• Passage for review:
========

- Location: Saudi Arabia
- Nearest city: Sakakah, Saudi Arabia
- Coordinates: 27°58′11″N 39°12′00″E﻿ / ﻿27.96972°N 39.20000°E
- Area: 32,296,673 acres (130,700.00 km^{2})
- Established: 2018
- Governing body: King Salman bin Abdulaziz Natural Royal Reserve Development authority
- Website: ksrnr.gov.sa/en

= King Salman Bin Abdulaziz Royal Natural Reserve =

Natural reserve in Saudi Arabia

The King Salman Bin Abdulaziz Royal Natural Reserve is a nature reserve located in the north of Saudi Arabia. It is the largest reserve in the kingdom at 130,700 km2. Within its borders are three protected areas: Al-Khanfa, Al-Tubaiq, and Hurra Al-Hurra. A royal decree was issued in June 2018 to include all three areas under the King Salman bin Abdulaziz Royal Reserve, headed by Prince Abdulaziz Bin Saud Bin Nayef Bin Abdulaziz Al Saud.

The reserve includes rare antiquities, some of which date back to 8000 BC, such as the areas of Jubbah and Kilwa.

On November 22, 2022 King Salman Bin Abdulaziz Royal Reserve was officially added to the World Database on Protected Areas (WDPA).

== King Salman Royal Natural Reserve Development Authority ==
King Salman Bin Abdulaziz Royal Reserve Development Authority was established by Cabinet Resolution No. (437) on February 25, 2020, which includes approval of the organizational arrangements of the Royal Reserves Council and the Royal Reserves Development Authority. In addition to the inclusion of the three protected areas (Al-Khanfa, Al-Tubaiq and Hurra Al-Hurra) and the areas between and adjacent to them into a royal reserve (King Salman Bin Abdulaziz Royal Reserve), whose board of directors is chaired by Prince Abdulaziz Bin Saud Bin Nayef Bin Abdulaziz.

========

• Input data:
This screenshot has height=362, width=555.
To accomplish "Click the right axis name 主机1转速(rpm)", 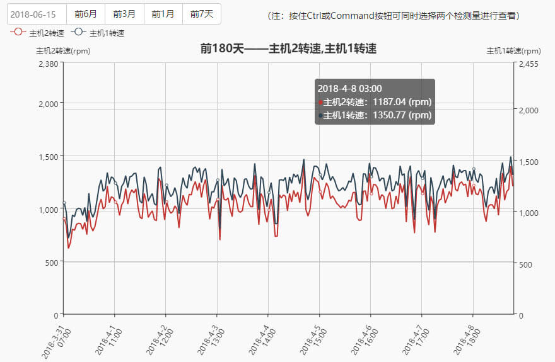I will pos(513,51).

========

• Activity:
Translate this sentence from the King Salman reserve text above into Spanish: "On November 22, 2022 King Salman Bin Abdulaziz Royal Reserve was officially added to the World Database on Protected Areas (WDPA)."

• Task answer:
El 22 de noviembre de 2022, la Reserva Real Rey Salman Bin Abdulaziz fue incorporada oficialmente a la Base de Datos Mundial sobre Áreas Protegidas (WDPA).